Showing posts with label Peter Dragin. Show all posts
Showing posts with label Peter Dragin. Show all posts

Friday, February 20, 2009

A poem by Peter Dragin


One of the grand things of being a minor poet is that one gets to make friends with those who are just better poets, but interesting and utterly cordial folks. Peter Dragin is one of these folks, a writer with whom I was in the 1996 anthology Small Rain: eight poets in San Diego. with an elegantly Buddhist drift who has the ability to frame an irony or adjudicate contradictory perceptions with an elegance I find marvelous. I have simply wondered time and again just how he can make his associative leaps without leaving a long trail of language in his wake; it's not that he's getting to a point in his poetry, he's arriving at a destination.I've been struck by a particular poem while re-reading sections of the anthology, "There Are No Alternative Fuels", appropriate to the current alarm of global warming and financial meltdown.

THERE ARE NO ALTERNATIVE FUELS
Peter Dragin

We are all in all afloat
in the empty space
of our atomic flesh:

presence once arrived
greets presence
ever arriving

in the house
made of heat;

in the forest's
hospitality to
the rising sun's light,

in prime ordered
stillness and silence

where birds wing and
make song as they warm

dwells the work.

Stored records

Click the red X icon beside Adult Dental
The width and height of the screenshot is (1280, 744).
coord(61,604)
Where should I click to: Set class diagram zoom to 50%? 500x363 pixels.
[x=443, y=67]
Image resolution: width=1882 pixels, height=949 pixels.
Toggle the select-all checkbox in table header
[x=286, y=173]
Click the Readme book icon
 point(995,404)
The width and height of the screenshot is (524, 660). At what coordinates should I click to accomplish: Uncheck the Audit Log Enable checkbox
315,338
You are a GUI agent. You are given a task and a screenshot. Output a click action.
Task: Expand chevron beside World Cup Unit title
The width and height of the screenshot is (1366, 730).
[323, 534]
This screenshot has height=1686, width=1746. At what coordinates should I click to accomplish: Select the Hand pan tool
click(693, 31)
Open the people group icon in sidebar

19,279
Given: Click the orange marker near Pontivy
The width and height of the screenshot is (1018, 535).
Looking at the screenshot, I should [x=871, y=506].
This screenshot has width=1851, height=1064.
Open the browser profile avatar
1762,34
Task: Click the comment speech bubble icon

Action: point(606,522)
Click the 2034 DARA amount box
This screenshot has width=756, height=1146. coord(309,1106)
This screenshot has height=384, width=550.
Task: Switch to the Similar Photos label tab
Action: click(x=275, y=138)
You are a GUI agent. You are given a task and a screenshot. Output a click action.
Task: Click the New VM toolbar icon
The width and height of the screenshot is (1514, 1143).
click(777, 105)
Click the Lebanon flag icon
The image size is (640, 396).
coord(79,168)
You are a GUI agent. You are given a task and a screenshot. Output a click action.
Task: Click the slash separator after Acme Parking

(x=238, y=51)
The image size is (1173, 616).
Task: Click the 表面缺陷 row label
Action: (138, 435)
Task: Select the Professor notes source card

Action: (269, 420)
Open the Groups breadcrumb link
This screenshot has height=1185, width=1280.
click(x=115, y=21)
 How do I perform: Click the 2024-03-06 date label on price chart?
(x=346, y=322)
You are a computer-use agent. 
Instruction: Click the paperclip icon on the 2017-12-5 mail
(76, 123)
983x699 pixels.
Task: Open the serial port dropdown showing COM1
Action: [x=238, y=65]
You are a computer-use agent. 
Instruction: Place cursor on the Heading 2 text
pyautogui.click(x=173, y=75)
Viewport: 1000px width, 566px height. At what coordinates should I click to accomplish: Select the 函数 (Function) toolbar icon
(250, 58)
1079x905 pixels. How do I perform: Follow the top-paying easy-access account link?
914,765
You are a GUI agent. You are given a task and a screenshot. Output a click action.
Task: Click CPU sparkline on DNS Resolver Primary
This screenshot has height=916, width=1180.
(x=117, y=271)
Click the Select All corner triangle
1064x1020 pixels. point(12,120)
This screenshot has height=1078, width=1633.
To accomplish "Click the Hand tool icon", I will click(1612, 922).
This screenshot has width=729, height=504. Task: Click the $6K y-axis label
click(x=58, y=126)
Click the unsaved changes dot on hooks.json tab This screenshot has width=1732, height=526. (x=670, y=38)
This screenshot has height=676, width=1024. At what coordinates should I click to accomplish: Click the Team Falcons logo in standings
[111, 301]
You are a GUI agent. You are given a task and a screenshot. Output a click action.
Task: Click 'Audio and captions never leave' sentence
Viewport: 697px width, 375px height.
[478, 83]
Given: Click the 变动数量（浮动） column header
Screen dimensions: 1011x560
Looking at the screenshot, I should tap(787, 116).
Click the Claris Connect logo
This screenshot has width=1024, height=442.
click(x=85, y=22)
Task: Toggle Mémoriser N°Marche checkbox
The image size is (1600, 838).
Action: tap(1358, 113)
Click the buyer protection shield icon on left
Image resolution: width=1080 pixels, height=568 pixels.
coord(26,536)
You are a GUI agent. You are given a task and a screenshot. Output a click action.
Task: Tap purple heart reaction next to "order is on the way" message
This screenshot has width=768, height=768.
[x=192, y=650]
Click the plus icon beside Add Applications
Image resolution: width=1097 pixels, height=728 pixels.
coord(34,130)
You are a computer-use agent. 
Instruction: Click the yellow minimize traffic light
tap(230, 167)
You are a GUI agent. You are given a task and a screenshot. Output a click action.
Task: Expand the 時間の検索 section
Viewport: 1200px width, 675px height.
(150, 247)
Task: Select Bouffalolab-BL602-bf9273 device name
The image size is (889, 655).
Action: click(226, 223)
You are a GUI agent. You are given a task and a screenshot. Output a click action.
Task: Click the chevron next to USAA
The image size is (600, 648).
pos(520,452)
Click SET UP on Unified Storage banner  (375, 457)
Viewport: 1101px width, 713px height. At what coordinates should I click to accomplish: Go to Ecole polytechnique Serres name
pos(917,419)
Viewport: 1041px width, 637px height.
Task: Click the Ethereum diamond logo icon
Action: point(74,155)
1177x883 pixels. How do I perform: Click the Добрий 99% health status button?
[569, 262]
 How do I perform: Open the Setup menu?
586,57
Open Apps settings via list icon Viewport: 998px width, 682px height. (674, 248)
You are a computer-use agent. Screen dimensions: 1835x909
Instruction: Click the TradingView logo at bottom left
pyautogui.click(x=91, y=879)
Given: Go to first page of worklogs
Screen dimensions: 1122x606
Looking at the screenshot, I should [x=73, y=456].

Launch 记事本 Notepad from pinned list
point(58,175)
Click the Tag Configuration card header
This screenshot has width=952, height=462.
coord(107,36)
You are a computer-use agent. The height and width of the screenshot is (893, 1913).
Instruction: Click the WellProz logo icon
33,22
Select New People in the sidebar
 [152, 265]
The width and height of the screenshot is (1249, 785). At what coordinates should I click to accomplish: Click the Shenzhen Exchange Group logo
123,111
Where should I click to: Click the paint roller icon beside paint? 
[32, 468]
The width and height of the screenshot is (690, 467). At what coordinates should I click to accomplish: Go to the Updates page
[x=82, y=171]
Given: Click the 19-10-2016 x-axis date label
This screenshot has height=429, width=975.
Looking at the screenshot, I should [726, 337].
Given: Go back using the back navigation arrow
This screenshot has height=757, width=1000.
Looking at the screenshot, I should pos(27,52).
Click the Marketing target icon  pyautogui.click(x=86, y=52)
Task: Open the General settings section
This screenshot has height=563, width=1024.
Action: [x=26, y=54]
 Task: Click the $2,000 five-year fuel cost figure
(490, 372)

● TASK INSTRUCTIONS
(1) Can you sum up the blog post about Peter Dragin's poem in two sentences?
(2) How might the blog post about Peter Dragin's poem go on? Write a continuation that begins right after the poem's last line.

● ANSWERS BY TASK
(1) The blogger, calling themselves a minor poet, praises Peter Dragin, a fellow contributor to the 1996 anthology Small Rain: eight poets in San Diego, for his elegantly Buddhist drift and for associative leaps that arrive at a destination without a long trail of language. Rereading the anthology, the blogger was struck by Dragin's poem "There Are No Alternative Fuels," which the post reproduces and calls appropriate to the current alarm over global warming and financial meltdown.

(2)
Each compression and expression of lips, teeth and tongue,
imagine it makes one dawn,

imagine brain's measure
in vibrant silence and heat;

we are all
Ancient in Days, so

tell me what you could
possibly want
from torching the Amazon,

the rape and mutilation
of every family
tribe and nation on earth:

what's your pleasure?
A car of your own?

Peter, it seems to me, identifies us all as creatures requiring heat to survive just as the planet requires the heat of the sun to thrive and sustain it's life cycles, but confronts what happens when we want more heat than what we need. We become drunk on what it is combustion can power, and we assume a kind of entitlement to having resources used to drive our convenient technology. We are the same, he writes, "We are all in all afloat /in the empty space of our atomic flesh", linked to a seemingly unlimited chain that links us to every living thing and every particle of air, but we have forgotten that our lifestyles, not just our individual actions, have consequences. Our economics and the popular culture it sustains is destroying the fertile ground every species being and living specimen require to live and reproduce.  It's a world seared by the accumulated residue of whole cities, suburbs, country sides full of citizens letting their cars idle , their air conditioners run, their televisions blasting, the inert remnants of coal and oil fires falling on our skins, choking our pores, infecting our lungs, darkening the sky, murdering a planet that was once balanced. The Eden that Peter imagines here is mythical, to be sure, and it seems he sets this up to make a point that comes straight ahead, catching you surprised. So, here we are at the end of the world that didn't have to come, and what was this sacrifice all for?

Our right to get and run our "stuff"?